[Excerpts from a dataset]
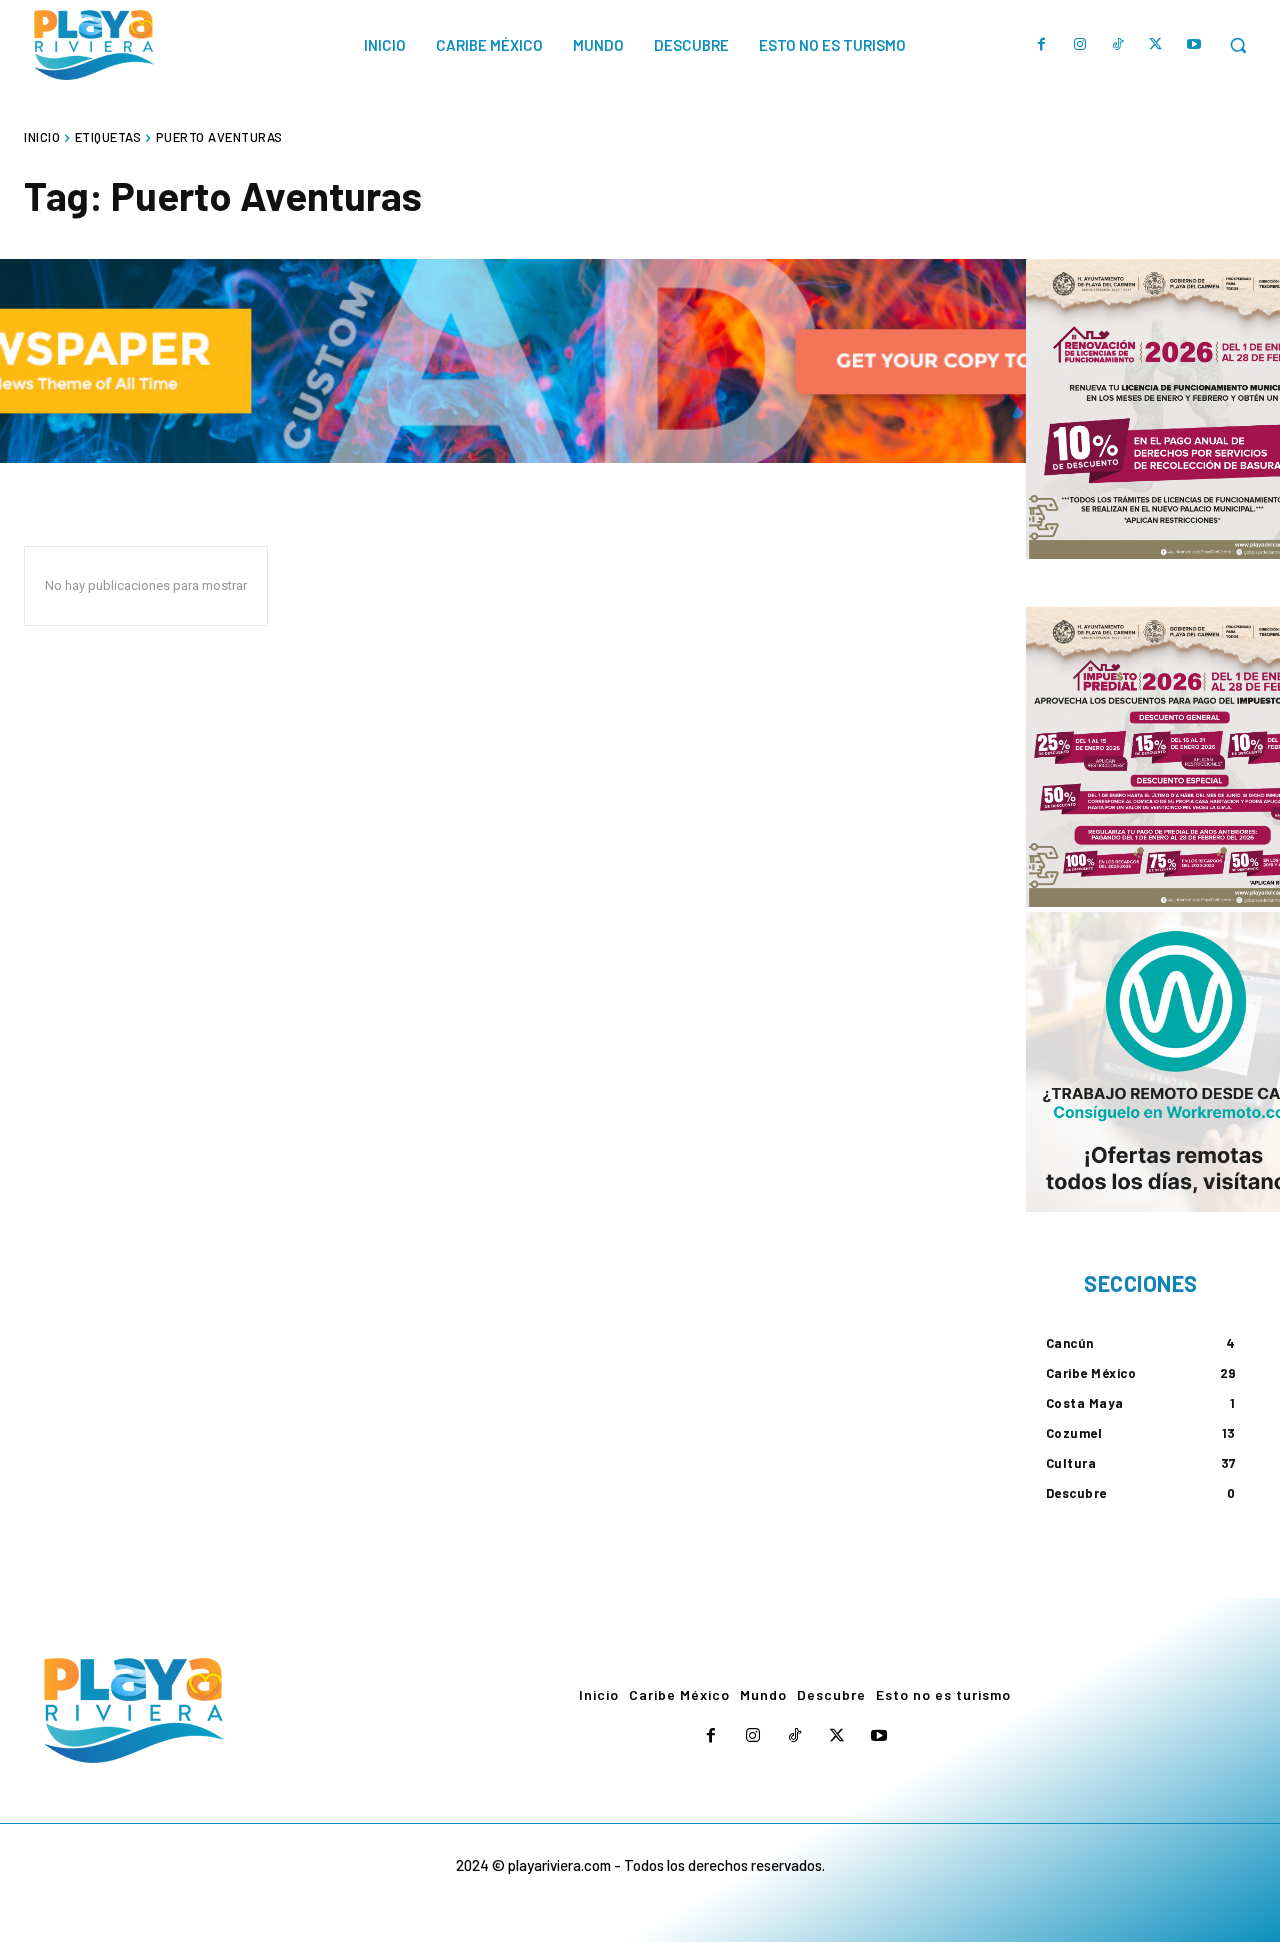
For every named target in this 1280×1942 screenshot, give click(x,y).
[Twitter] (1156, 45)
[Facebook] (1042, 45)
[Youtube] (1194, 45)
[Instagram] (1080, 45)
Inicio (42, 137)
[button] (1238, 45)
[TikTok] (1118, 45)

◆ Assignment
Your output should be the full set of entries above, restated word for word and free of pictures.

◆ Result below
For every named target in this 1280×1942 screenshot, give click(x,y).
[Twitter] (1156, 45)
[Facebook] (1042, 45)
[Youtube] (1194, 45)
[Instagram] (1080, 45)
Inicio (42, 137)
[button] (1238, 45)
[TikTok] (1118, 45)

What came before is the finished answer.